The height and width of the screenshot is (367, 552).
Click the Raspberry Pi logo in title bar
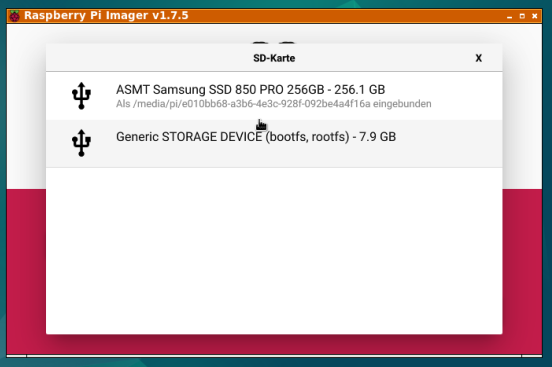click(x=14, y=16)
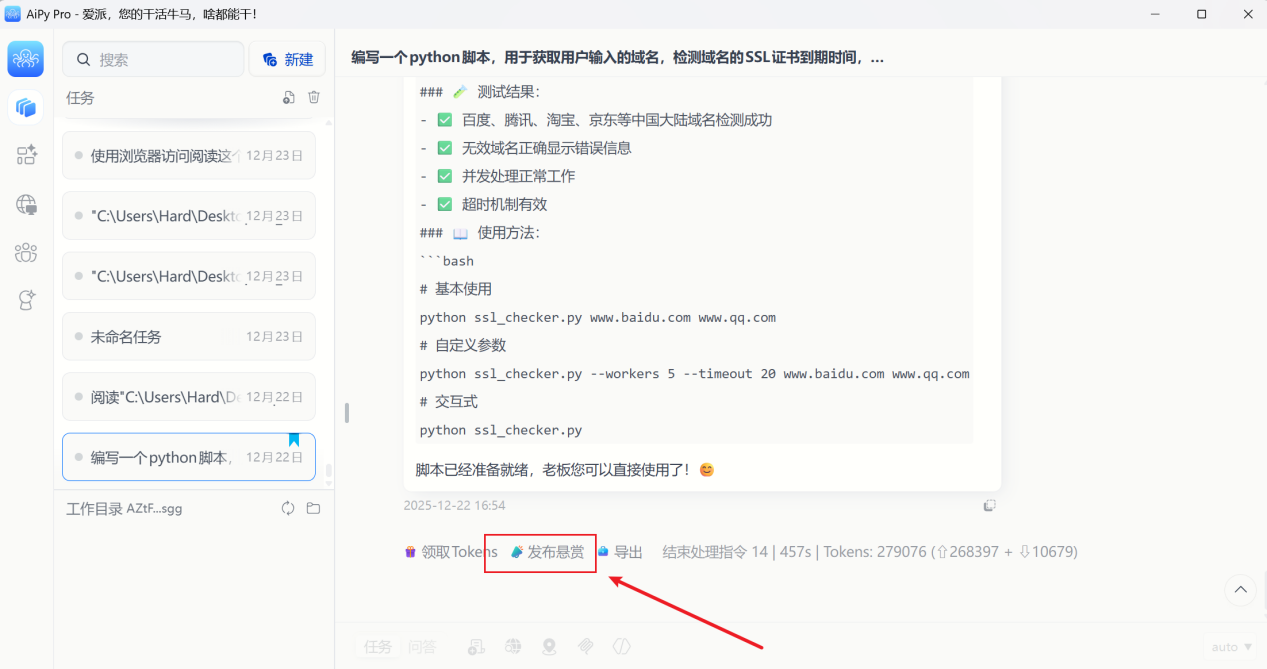The width and height of the screenshot is (1267, 669).
Task: Refresh the working directory
Action: (288, 508)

·····

Please set down the lines above word for word and leave out the pictures.

The height and width of the screenshot is (367, 552).
Click the Raspberry Pi logo in title bar
click(x=14, y=16)
The width and height of the screenshot is (1267, 669).
Task: Refresh the working directory
Action: (288, 508)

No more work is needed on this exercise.